In this striking collection, Schutt's prose is thrifty, skillful and mesmerizing, her stories riveting. The author offers a vision of the inner workings of the human psyche, her protagonists unabashedly revealing their flaws. Each story stands alone on its merits, small islands of truth, isolated incidents that make up the whole cloth. The author illustrates exactly how our days are lived out, in moments, decisions, encounters that are remembered later. In subtle and powerful language, Schutt observes the human condition, her message clear and precise.

"Darkest of All" considers the ambivalence of motherhood, small, fragrant boys grown to unpredictable young men; the mother hides her fears behind walls of her own invention; another reminds of the careless intimacies of college life ("Weather is Here, Wish You Were Beautiful"), the focus on pleasures of the moment, knowing it is only a fragment of the rest of a person's life. Yet another meditation on the intransigence of youth and the passage of time is found in "Do You Think I Am Who I Will Be?"

Life is viewed through the prism of age. In "The Human Season", a mother yearns for a visit from her son, who is a great comfort, but he will not come, refusing to bring his new girlfriend to the place where his mother resides with an abusive man, a cad who is bitter and jealous of the mother-son relationship; "The Life of the Palm and the Breast" addresses the sweet pleasures of love and family, so intensely vital that caution lingers in the air, whispering "what if"; a young woman's visit to her grandparents awakens long-forgotten memories in "They Turn Their Bodies into Spears", the quietude and adaptation of old age interrupted by the energy she brings to their home, stimulating recollections of her mother. These thoughts stir the air, unsettling.

Schutt examines emotions in each small gem, always with an eye on the passage of time, when the past is all there is because the future disappears, eaten by each new day. There are moments of youth and joy; there are moments of grief and despair. In another tale, "Unrediscovered, Unrenamable", a young son's innocent awakening on a summer island is silenced by his mother's cruel and crude response, when he asks, "But what is my purpose?" And in "Winterreise", we learn the pain of watching a friend suffer, sharing the present and avoiding the past, "whatever came before and marked her has been sanded away". In all of these stories, shards of lives are cast on the ground, where the light touches each briefly, illuminating, then moving on to the next.
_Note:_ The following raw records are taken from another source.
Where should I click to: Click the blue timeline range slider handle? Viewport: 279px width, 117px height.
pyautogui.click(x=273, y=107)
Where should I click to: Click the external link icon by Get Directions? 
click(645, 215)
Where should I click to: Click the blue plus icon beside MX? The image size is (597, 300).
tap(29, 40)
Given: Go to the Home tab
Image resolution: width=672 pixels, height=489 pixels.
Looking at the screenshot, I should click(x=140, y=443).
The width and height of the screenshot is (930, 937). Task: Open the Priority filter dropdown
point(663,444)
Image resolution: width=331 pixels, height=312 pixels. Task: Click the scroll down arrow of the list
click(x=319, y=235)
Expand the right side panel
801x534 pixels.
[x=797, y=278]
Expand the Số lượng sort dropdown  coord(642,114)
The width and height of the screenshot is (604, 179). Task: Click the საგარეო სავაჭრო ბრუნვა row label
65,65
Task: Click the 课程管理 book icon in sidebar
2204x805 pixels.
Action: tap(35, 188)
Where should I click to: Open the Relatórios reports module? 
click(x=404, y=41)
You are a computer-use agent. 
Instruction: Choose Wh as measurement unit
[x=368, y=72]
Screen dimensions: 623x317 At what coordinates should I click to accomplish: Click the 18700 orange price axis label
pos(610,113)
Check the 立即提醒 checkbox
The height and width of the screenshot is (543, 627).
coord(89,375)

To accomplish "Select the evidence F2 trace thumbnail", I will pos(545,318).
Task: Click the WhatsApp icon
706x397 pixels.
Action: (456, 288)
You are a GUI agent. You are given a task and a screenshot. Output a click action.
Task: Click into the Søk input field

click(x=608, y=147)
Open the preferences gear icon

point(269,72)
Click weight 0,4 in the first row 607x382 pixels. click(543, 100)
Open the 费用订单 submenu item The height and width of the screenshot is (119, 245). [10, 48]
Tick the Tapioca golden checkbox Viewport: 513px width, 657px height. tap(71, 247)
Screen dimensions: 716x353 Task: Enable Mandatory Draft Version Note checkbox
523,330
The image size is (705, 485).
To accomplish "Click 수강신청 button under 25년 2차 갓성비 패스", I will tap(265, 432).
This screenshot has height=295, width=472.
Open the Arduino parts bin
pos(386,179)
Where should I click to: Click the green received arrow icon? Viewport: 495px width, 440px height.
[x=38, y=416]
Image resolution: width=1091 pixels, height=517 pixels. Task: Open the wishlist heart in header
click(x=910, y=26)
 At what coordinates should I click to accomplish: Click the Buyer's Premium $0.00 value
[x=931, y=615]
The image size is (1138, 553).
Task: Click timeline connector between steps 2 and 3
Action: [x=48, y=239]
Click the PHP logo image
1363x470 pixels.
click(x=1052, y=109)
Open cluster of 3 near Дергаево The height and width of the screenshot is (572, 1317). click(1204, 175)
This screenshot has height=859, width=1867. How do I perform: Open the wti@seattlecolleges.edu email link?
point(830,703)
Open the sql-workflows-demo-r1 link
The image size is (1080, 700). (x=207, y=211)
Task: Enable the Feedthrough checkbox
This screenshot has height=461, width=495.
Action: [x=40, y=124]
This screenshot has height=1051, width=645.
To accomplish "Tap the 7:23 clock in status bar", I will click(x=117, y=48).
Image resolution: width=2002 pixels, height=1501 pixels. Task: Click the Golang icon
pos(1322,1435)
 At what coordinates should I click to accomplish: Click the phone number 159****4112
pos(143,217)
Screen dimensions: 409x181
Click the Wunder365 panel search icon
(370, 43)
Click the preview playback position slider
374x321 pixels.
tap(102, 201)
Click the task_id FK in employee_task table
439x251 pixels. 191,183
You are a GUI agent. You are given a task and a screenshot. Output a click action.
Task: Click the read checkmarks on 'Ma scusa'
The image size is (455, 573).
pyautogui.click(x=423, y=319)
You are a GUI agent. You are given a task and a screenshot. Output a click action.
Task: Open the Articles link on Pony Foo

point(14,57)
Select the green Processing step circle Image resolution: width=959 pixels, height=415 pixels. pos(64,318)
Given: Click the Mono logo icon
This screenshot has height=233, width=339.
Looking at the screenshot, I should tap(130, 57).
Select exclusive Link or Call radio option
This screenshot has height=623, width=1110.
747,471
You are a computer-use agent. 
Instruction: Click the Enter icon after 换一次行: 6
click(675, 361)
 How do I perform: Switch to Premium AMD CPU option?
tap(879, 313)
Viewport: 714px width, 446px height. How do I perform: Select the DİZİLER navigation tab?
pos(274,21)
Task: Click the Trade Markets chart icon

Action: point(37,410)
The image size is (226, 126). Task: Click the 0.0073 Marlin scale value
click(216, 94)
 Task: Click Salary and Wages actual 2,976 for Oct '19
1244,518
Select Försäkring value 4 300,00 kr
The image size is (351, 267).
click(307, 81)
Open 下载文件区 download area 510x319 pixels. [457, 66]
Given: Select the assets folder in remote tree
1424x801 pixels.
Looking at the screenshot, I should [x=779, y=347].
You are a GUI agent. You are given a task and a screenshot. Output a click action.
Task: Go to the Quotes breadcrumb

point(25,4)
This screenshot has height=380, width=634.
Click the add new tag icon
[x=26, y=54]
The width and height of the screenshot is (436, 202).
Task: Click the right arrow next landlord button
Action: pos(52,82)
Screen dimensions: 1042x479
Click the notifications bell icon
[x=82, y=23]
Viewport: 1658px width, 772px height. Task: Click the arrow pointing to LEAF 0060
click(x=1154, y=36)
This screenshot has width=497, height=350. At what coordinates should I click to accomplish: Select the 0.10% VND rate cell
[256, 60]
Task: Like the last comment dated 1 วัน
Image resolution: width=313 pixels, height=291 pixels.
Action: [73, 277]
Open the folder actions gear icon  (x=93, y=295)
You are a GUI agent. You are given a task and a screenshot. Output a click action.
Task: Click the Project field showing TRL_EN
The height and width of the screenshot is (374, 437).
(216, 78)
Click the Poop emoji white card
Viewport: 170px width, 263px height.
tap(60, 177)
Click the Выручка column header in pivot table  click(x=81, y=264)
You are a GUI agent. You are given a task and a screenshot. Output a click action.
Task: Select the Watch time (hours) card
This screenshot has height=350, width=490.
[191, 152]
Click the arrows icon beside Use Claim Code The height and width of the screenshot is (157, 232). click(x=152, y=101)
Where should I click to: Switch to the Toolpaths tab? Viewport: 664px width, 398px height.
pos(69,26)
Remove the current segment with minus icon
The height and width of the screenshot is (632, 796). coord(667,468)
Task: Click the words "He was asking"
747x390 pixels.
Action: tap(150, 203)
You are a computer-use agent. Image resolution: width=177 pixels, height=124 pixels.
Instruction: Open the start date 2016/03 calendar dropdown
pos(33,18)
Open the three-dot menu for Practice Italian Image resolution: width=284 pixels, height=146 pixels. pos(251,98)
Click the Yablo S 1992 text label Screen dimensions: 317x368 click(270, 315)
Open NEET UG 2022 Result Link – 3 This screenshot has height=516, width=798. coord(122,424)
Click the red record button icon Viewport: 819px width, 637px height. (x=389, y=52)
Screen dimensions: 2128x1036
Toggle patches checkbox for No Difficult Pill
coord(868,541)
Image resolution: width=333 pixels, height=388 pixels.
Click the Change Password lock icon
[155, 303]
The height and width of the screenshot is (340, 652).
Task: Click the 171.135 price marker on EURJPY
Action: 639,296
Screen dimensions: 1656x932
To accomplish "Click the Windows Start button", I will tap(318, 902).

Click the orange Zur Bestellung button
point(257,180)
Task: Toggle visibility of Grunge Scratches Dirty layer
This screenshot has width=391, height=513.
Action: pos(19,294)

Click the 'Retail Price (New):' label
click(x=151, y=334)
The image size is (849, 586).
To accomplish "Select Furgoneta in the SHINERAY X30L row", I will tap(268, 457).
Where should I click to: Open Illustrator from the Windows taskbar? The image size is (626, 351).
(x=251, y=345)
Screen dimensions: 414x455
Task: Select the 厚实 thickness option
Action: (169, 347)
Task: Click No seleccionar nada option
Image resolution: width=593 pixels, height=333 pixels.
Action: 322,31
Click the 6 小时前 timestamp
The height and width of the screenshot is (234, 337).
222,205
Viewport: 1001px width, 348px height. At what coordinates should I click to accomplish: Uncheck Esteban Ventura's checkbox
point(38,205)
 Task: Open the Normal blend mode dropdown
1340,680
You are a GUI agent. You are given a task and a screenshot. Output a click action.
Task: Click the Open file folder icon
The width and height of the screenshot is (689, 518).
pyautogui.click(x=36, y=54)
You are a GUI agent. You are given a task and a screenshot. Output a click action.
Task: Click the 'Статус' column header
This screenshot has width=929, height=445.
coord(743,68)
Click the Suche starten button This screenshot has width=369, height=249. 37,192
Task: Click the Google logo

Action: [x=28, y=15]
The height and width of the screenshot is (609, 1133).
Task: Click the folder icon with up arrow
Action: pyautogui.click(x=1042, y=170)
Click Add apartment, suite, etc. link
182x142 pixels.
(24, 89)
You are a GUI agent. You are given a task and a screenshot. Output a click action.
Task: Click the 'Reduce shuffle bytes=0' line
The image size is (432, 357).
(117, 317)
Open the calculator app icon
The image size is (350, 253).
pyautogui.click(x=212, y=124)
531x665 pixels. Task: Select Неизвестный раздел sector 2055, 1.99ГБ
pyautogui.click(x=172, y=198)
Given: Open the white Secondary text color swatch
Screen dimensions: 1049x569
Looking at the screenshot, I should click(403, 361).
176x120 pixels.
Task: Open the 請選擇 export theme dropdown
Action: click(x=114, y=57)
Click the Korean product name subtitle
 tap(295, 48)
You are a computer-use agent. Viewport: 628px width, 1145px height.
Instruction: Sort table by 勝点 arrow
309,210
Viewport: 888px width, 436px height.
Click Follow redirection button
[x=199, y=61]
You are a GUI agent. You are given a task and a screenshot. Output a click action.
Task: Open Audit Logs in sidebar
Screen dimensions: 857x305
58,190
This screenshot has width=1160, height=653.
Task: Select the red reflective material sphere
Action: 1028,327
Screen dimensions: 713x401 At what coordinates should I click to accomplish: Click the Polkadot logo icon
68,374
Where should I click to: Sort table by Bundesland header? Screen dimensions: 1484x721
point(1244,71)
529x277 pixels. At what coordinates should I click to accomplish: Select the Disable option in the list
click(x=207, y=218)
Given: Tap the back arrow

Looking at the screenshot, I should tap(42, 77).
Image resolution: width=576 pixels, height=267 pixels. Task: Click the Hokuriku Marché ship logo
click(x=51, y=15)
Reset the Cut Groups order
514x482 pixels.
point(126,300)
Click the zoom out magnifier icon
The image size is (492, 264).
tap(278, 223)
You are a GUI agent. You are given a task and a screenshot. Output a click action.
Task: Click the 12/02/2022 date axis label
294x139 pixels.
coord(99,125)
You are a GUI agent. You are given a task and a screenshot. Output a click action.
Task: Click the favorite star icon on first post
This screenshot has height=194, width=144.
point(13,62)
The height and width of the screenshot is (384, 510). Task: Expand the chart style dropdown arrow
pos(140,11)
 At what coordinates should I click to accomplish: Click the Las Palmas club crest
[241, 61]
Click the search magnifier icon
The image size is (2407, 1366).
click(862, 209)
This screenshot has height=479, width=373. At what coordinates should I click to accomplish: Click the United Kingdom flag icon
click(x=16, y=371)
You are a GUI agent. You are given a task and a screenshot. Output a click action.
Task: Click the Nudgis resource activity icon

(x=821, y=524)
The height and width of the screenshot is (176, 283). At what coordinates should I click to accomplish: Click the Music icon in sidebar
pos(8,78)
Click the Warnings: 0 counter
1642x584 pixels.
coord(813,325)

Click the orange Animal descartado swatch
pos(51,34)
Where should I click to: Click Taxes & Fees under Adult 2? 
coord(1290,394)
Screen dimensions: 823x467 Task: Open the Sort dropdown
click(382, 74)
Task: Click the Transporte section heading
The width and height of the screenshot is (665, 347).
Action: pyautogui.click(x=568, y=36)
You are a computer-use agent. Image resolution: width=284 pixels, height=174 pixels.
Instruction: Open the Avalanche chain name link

The collection is written from the perspective of a certain age, the smoldering wisdom that informs the very things that once were puzzling, now ring clear. Schutt possesses a unique gift, a poetic voice that surfaces in the structure and sound of her language. Her voice is individual, recognizable from one tale to the next, as she bites off pieces of lives, each new taste revealing human nature and the consequences of choice. Schutt hops from person to person, moment to moment, reminding us that this is exactly how life occurs, that "it is hard to live above time". Luan Gaines/2005.